## Begin Input rows
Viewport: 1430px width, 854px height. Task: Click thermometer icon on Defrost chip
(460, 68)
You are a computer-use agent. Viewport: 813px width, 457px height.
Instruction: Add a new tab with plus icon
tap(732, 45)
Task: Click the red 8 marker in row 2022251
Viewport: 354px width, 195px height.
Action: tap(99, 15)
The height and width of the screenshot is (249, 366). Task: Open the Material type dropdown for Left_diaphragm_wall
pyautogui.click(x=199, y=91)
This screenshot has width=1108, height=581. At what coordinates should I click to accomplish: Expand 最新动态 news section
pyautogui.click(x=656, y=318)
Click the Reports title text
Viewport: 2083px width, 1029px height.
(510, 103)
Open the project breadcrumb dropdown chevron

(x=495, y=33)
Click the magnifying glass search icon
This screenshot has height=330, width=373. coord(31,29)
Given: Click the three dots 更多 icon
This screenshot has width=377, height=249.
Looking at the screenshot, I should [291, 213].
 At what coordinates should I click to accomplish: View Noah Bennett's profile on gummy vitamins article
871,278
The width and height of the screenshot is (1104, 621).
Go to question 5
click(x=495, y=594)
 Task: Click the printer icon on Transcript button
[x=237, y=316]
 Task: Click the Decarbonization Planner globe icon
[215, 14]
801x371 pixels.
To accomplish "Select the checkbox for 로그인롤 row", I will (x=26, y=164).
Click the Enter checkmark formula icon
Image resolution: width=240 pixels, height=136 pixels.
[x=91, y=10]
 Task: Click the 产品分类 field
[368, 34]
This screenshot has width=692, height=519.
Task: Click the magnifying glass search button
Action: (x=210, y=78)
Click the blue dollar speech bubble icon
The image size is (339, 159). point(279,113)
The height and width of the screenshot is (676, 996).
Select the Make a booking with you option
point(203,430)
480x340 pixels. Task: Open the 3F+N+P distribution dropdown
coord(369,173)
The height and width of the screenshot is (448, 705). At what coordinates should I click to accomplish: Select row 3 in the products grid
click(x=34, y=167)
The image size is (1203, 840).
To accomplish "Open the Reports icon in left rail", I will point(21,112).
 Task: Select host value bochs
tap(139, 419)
## End Input rows
▸ **Exercise objective**
Reproduce the records word for word from their first line through the line that contains "[x=91, y=10]", including that line.

▸ **Solution**
Viewport: 1430px width, 854px height. Task: Click thermometer icon on Defrost chip
(460, 68)
You are a computer-use agent. Viewport: 813px width, 457px height.
Instruction: Add a new tab with plus icon
tap(732, 45)
Task: Click the red 8 marker in row 2022251
Viewport: 354px width, 195px height.
Action: tap(99, 15)
The height and width of the screenshot is (249, 366). Task: Open the Material type dropdown for Left_diaphragm_wall
pyautogui.click(x=199, y=91)
This screenshot has width=1108, height=581. At what coordinates should I click to accomplish: Expand 最新动态 news section
pyautogui.click(x=656, y=318)
Click the Reports title text
Viewport: 2083px width, 1029px height.
(510, 103)
Open the project breadcrumb dropdown chevron

(x=495, y=33)
Click the magnifying glass search icon
This screenshot has height=330, width=373. coord(31,29)
Given: Click the three dots 更多 icon
This screenshot has width=377, height=249.
Looking at the screenshot, I should [291, 213].
 At what coordinates should I click to accomplish: View Noah Bennett's profile on gummy vitamins article
871,278
The width and height of the screenshot is (1104, 621).
Go to question 5
click(x=495, y=594)
 Task: Click the printer icon on Transcript button
[x=237, y=316]
 Task: Click the Decarbonization Planner globe icon
[215, 14]
801x371 pixels.
To accomplish "Select the checkbox for 로그인롤 row", I will (x=26, y=164).
Click the Enter checkmark formula icon
Image resolution: width=240 pixels, height=136 pixels.
[x=91, y=10]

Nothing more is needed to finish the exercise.